Çandır, bağlı bulunduğu Yozgat iline 119 km uzaklıktadır. Çandır, Boğazlıyan arası uzaklık: 29 km. Çandır, Çayıralan arası uzaklık: 15 km.
TARİHİ
İlçenin bulunduğu bölgenin tarihi hakkında ayrıntılı bilgi yoktur. Ancak bölgede bulunan kalıntılara göre, buranın bir zamanlar Bizans döneminde bir yerleşim yeri olduğu tahmin edilmektedir. Daha sonra ise, Selçuklular ve Dulkadiroğlu Beyliği yörede hakimiyet kurmuştur.
Çandır, 1930 yılında Belediye, 1948 yılında Bucak ve 1990 yılında ilçe olmuştur. Çandır isminin kaynağı nedir? Çandır ilçesinin isminin kaynağı “Candır” yani “cana yakın, güzel, değerli” kelimesinden türetilmiş ve “Çandır” olmuştur.
GENEL
İlçe İç Anadolu bölgesinin Orta Kızılırmak bölümündedir. İlçe merkezi düz bir alana kurulmuştur. Çevresi yüksekliği fazla olmayan tepelerle çevrilidir. Bu tepeler, dere ve çaylarla parçalanarak platolar oluşmuştur. Denizden yükseklik 1225 metredir. En önemli yükselti Gevencik dağıdır. (1608 metre) Bölgede iki akarsu bulunur.

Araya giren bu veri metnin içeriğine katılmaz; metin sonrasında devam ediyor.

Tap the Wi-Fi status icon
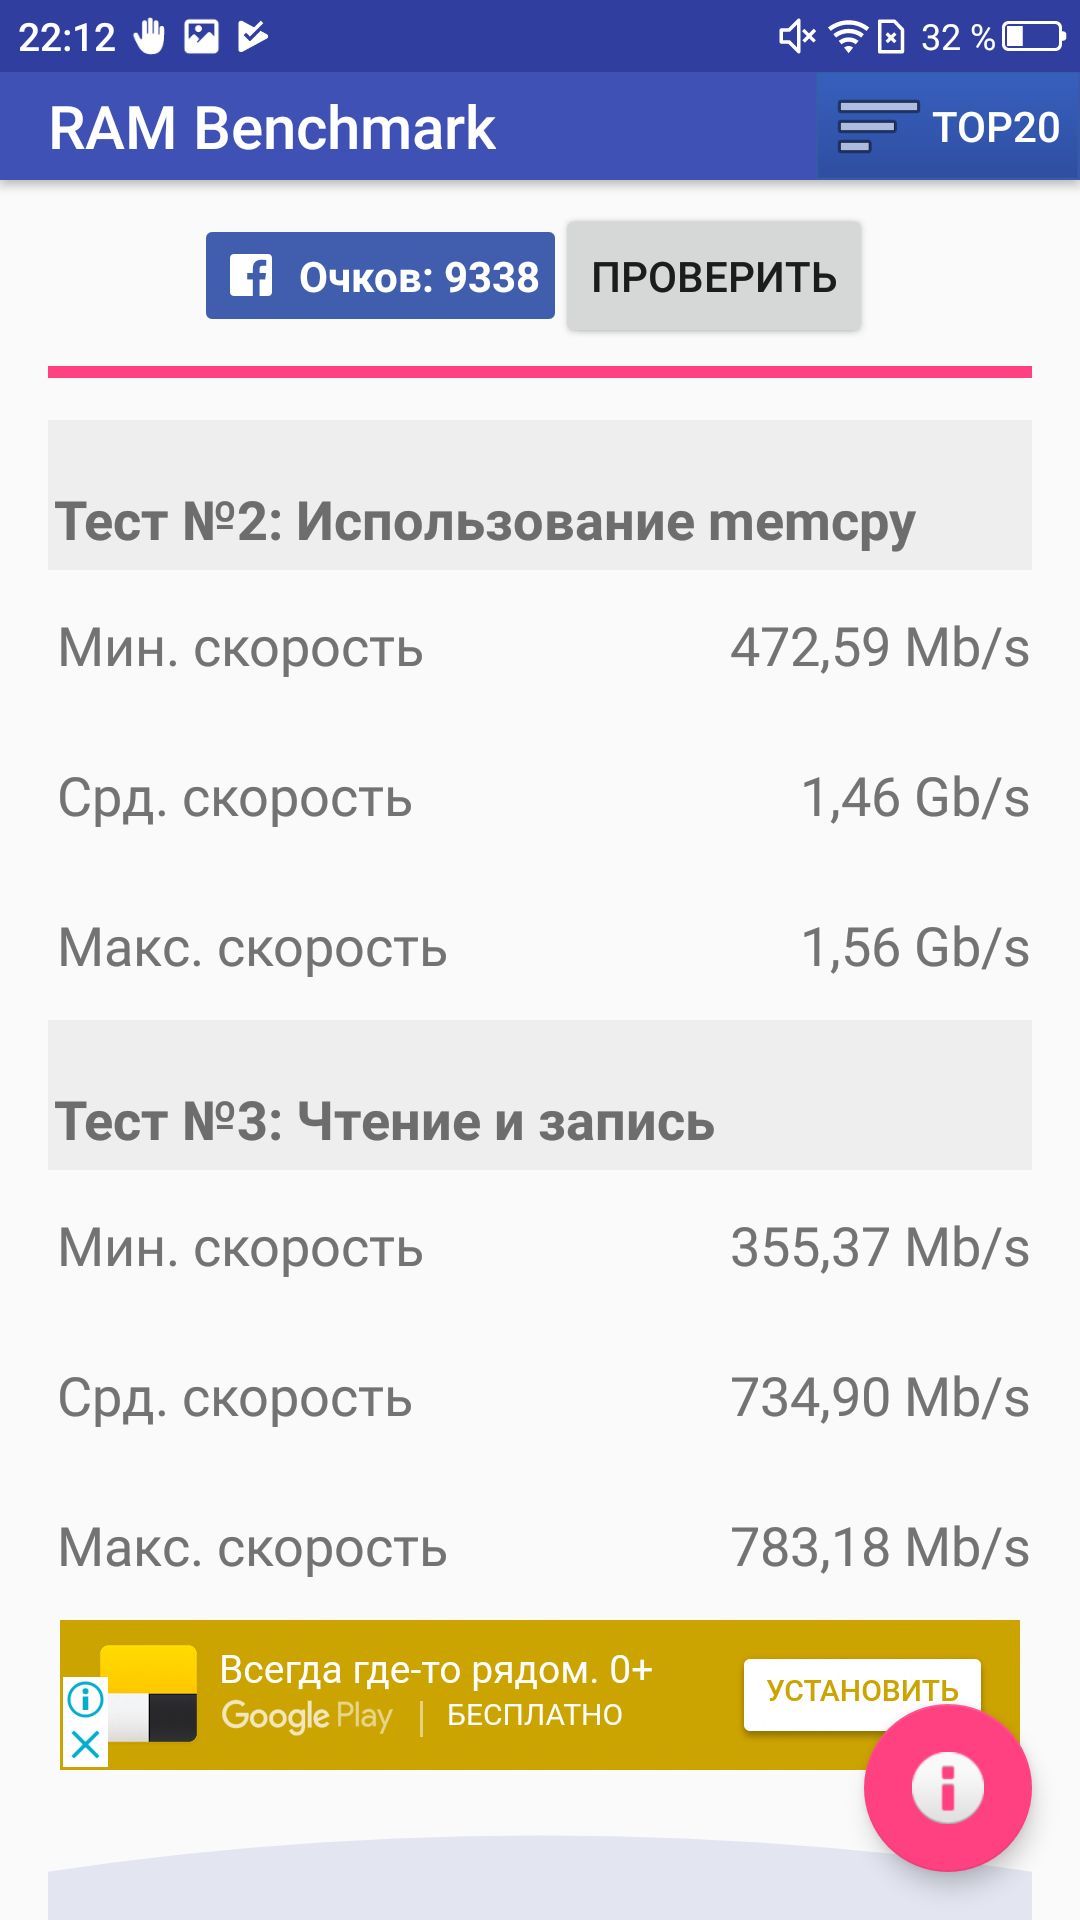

Bunlar: Mera çayı ve Kozan çayıdır. Bu iki çay, ilçede birleşir ve ilçenin batısında bulunan “Uzunlu barajı” na dökülür. Yörede karasal iklim hakimdir. Buna bağlı olarak yazları sıcak ve kurak, kışları ise soğuk ve kar yağışlı geçer. Bitki örtüsü olarak bozkırlar hakimdir. Ekonomisi tarım ve hayvancılığa dayalıdır. Yurtdışında da önemli oranda işçi bulunmaktadır.
GEZİLECEK YERLER
ŞAHRUH BEY
İlçede, Şahruh bey tarafından yaptırılan birkaç yapı bulunuyor. Bu yüzden, kendisi hakkında kısa bilgi vermek uygundur.
Dulkadiroğlunun son hükümdarı Alauddevle Bozkurt Bey (1479-1515) in oğludur. 1485-1490 yılları arasında yapılan Osmanlı-Memlük savaşında Osmanlı tarafını tutan amcası Şah Budak tarafından, 1489 yılında yapılan bir baskın sonucunda esir edilmiş ve gözlerine mil çekilmiştir.

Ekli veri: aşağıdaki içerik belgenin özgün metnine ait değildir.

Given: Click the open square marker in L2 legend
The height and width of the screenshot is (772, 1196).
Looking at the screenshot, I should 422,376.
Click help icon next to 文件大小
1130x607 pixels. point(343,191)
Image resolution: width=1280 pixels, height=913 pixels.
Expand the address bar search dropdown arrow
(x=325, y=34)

Ancak mil çekilmesi görmesine engel olmamıştır. Şahruh Bey’in ölmekten kurtulmasının sebebi ise: Şah Budak, sonrasında Alaüddevle Bey yani Şahruh’un babası ile karşılaşır ve yenilir, kaçar. Şahruh Bey’in, babasının bu parlak zaferi nedeniyle ölümden kurtulduğu tahmin edilmektedir. Daha sonra Kırşehir Beyi olan Şahruh Bey, yörede birçok sanat eseri yaptırmıştır.
ŞAHRUH BEY MESCİDİ
İlçe merkezinde, Boğazlıyan-Çandır yolunun kenarındadır. Burası günümüzde “Merkez Camisi” olarak geçer. Mescit: Şahruh Bey tarafından yaptırılmıştır. Yaptırıldığında iki minarelidir. Günümüzde: mescitten sadece batıda bulunan bir minaresi kalmıştır. Mescidin yerine ise, başka bir cami yapılmıştır. Orijinal minare: yuvarlak gövdeli ve kare kaidelidir.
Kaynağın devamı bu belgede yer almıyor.